I have realized that if I set the CPU to coreDuo in QEMU rather than core2Duo, my run/bomb program would not give any output at all.
My real CPU is a dual core. But the BIOS does not enable virtualization per default. I believe I have a CPU with vmx flag, that does not have IOMMU (dmidecode does not show a DMAR (DMA relocalistion) table).
Here is my /proc/cpuinfo: processor : 0 vendor_id : GenuineIntel cpu family : 6 model : 15 model name : Intel(R) Core(TM)2 CPU 6300 @ 1.86GHz stepping : 6 microcode : 0xd0 cpu MHz : 1821.338 cache size : 2048 KB physical id : 0 siblings : 2 core id : 0 cpu cores : 2 apicid : 0 initial apicid : 0 fpu : yes fpu_exception : yes cpuid level : 10 wp : yes flags : fpu vme de pse tsc msr pae mce cx8 apic sep mtrr pge mca cmov pat pse36 clflush dts acpi mmx fxsr sse sse2 ss ht tm pbe syscall nx lm constant_tsc arch_perfmon pebs bts nopl cpuid aperfmperf pni dtes64 monitor ds_cpl vmx est tm2 ssse3 cx16 xtpr pdcm lahf_lm pti tpr_shadow dtherm bugs : cpu_meltdown spectre_v1 spectre_v2 spec_store_bypass bogomips : 3721.03 clflush size : 64 cache_alignment : 64 address sizes : 36 bits physical, 48 bits virtual power management:
I had the idea to test run/bomb in QEMU with my host CPU, but after installing a KVM linux kernel, it was not booting (if BIOS have virtualization enabled, would hang on loading boot image kind of message).

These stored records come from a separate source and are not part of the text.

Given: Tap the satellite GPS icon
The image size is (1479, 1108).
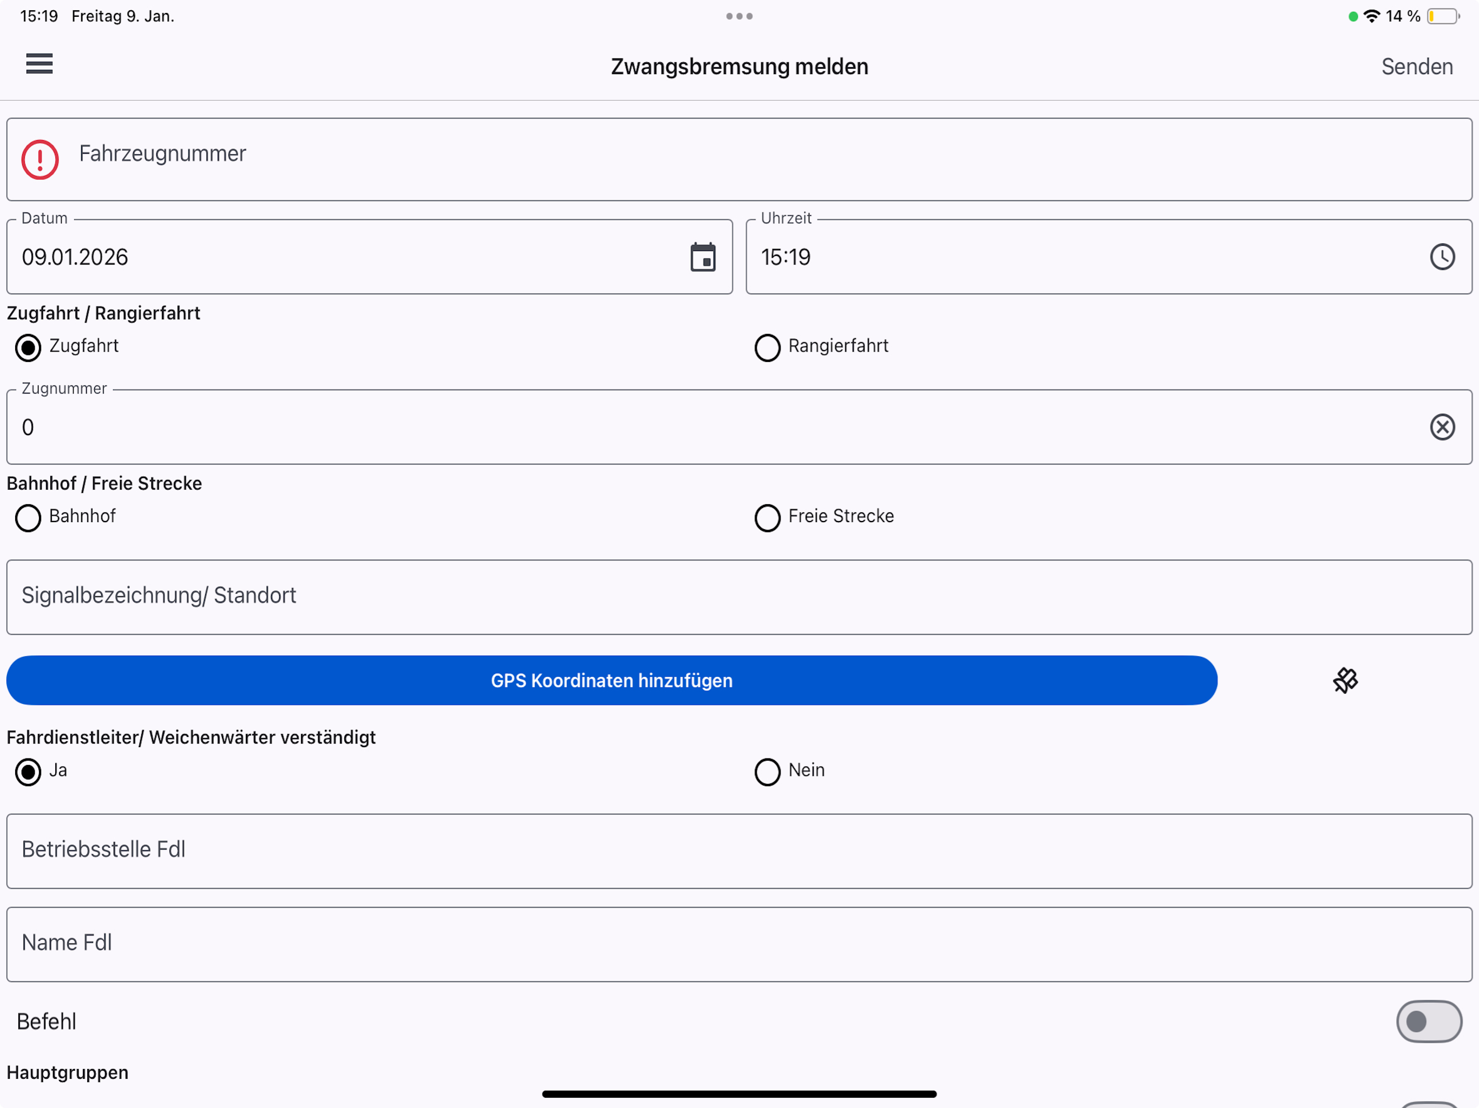Looking at the screenshot, I should (x=1345, y=680).
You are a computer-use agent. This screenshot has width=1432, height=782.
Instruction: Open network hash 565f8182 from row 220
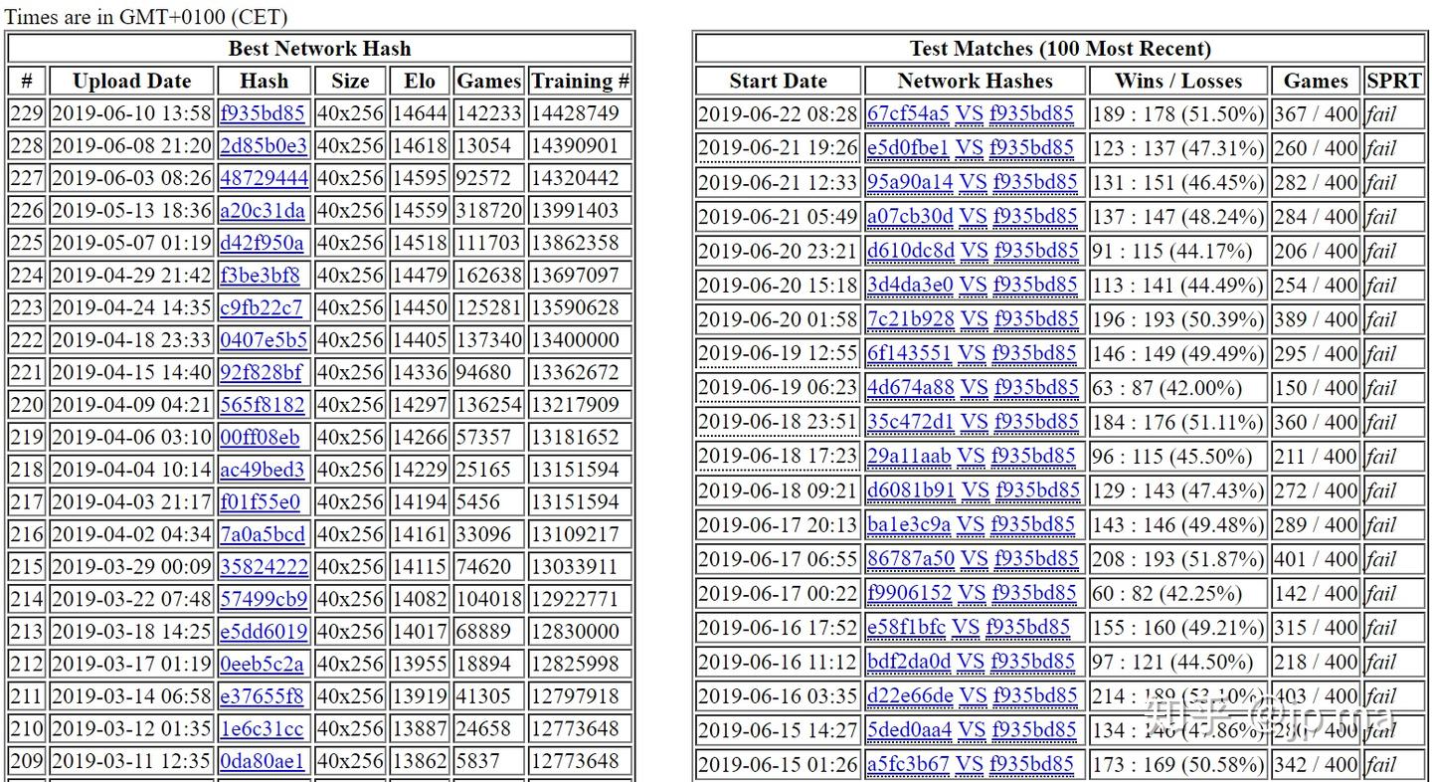click(264, 404)
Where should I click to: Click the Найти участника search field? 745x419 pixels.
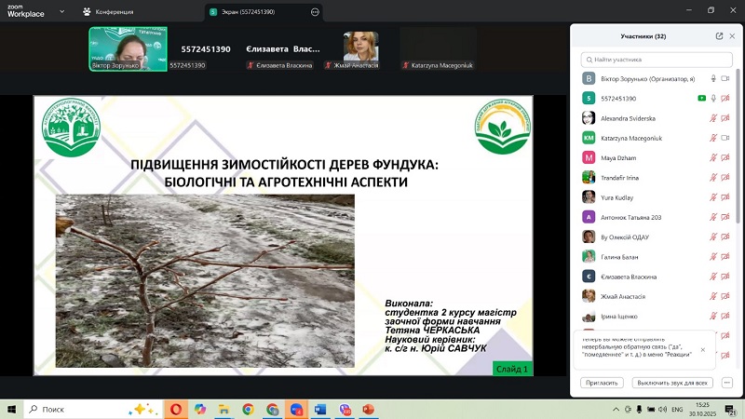657,59
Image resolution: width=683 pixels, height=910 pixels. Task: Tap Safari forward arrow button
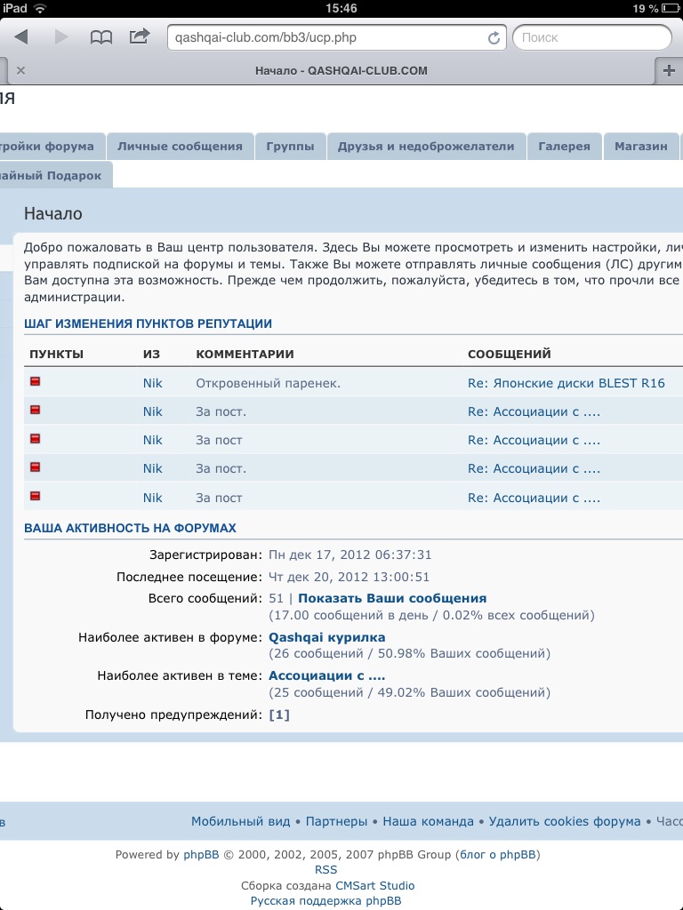[61, 37]
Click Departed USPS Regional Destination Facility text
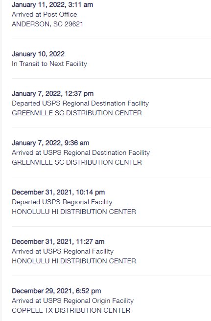 tap(80, 103)
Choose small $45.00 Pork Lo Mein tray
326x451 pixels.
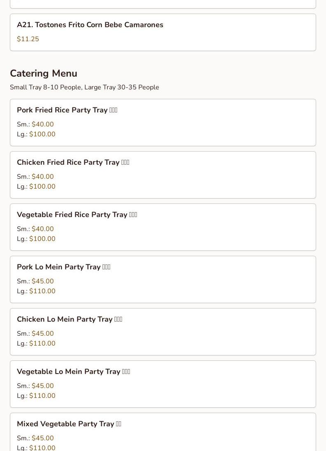[x=42, y=281]
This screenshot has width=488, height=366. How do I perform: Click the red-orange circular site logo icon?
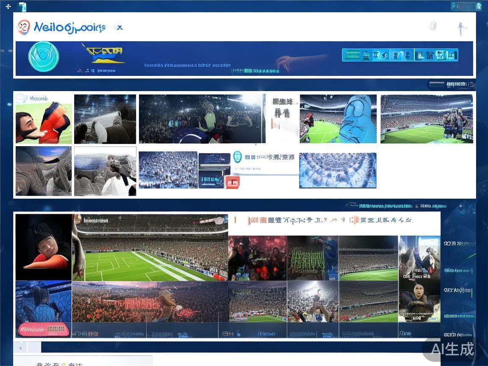tap(24, 28)
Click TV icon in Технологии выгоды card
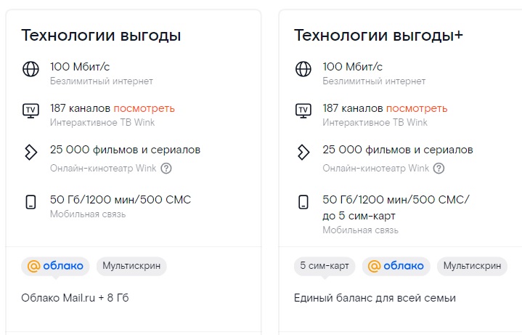The height and width of the screenshot is (335, 522). point(30,110)
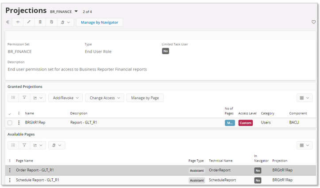Open three-dot menu for BRGltR1Rep row
This screenshot has height=188, width=320.
click(19, 123)
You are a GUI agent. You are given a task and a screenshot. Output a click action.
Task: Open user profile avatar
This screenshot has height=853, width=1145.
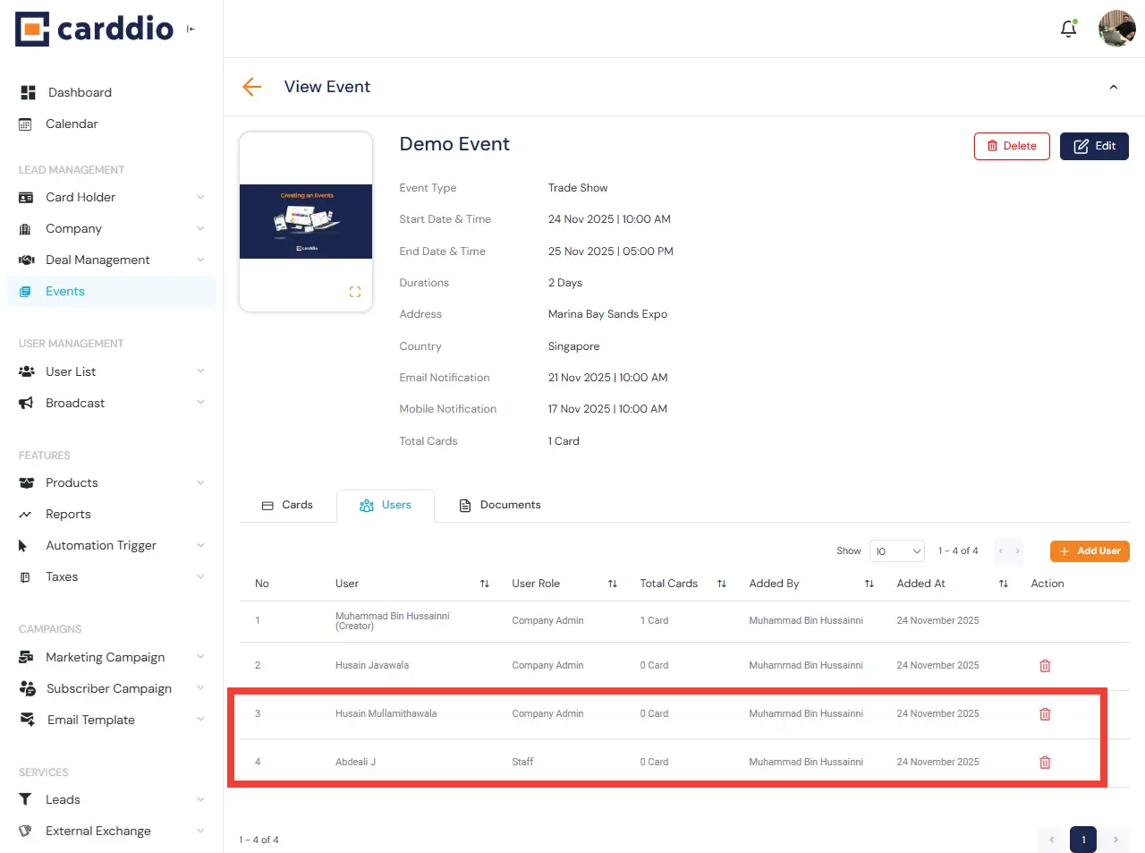pyautogui.click(x=1116, y=29)
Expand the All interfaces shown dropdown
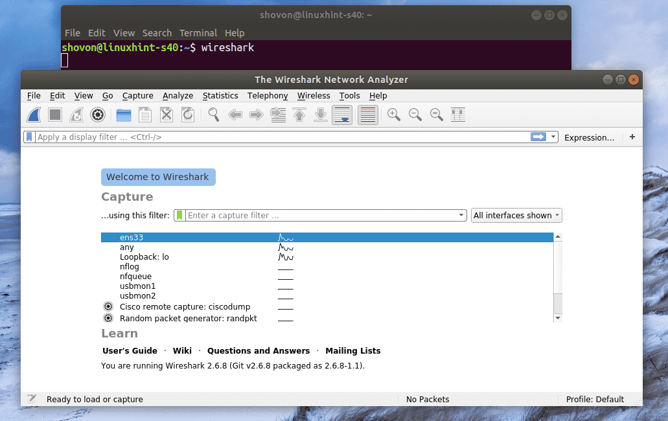Screen dimensions: 668x421 click(516, 216)
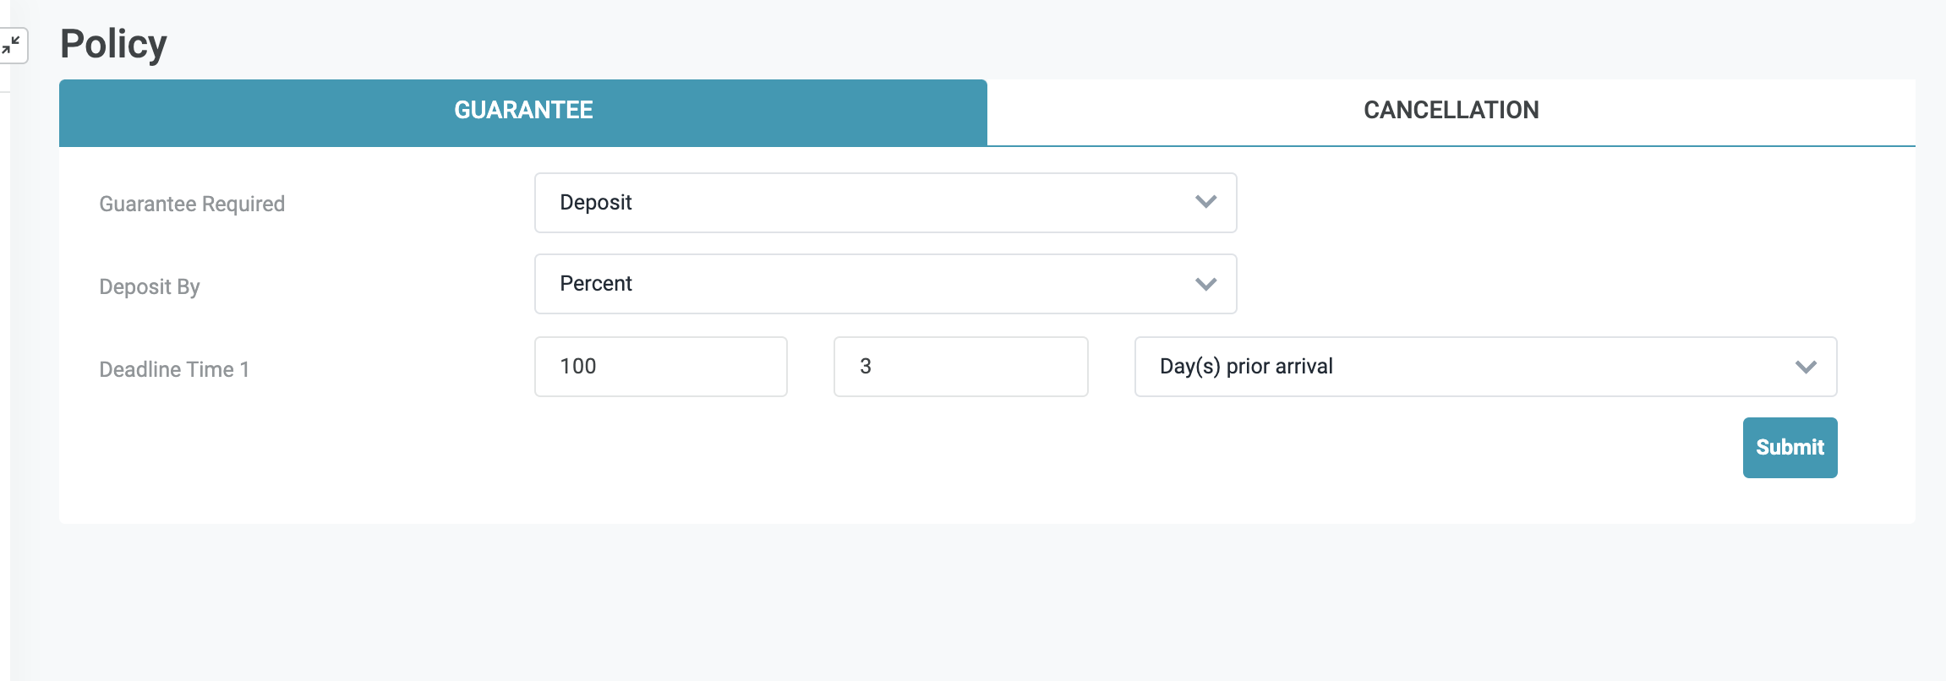Click the Day(s) prior arrival chevron arrow
Viewport: 1946px width, 681px height.
pos(1806,367)
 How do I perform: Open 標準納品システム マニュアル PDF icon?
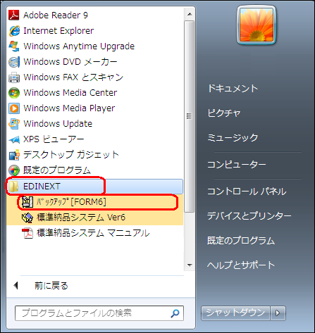[27, 233]
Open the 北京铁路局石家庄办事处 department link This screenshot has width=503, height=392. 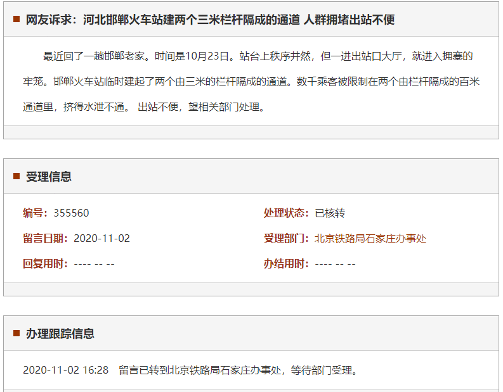point(370,239)
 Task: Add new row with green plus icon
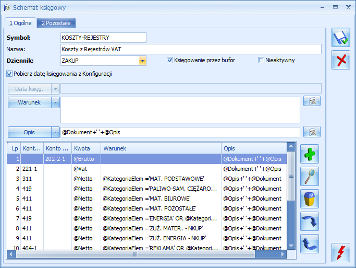coord(310,154)
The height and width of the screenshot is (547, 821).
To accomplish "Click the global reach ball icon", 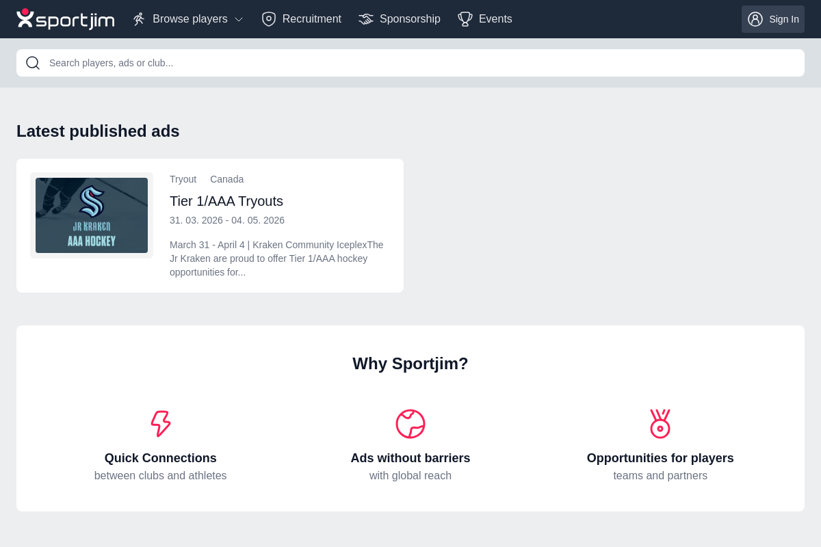I will coord(411,424).
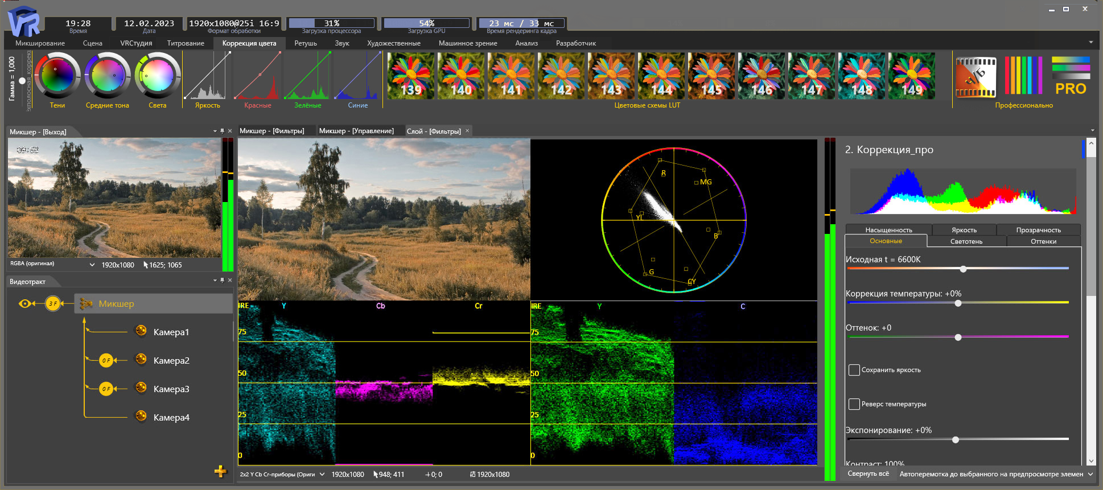Open the Яркость curve tool
This screenshot has width=1103, height=490.
coord(208,76)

I do remember that a few years ago, the author of Nova, had it modified so that it booted on my Pentium 4. But I guess something went wrong with the years. He sure did not really happy back then to know that people where still using CPU that does not support IOMMU.
I tried with Pentium3 emulation and QEMU after 3 to 5 mins, said that the program had try to write outside memory, and that it probably means I was running an image not compatible with my machine.
Now, I suppose that the fact QEMU cannot handle some older CPUs on Nova well... that there is some way to debug it in an easier way than on real hardware? I am still trying to figure how ... however.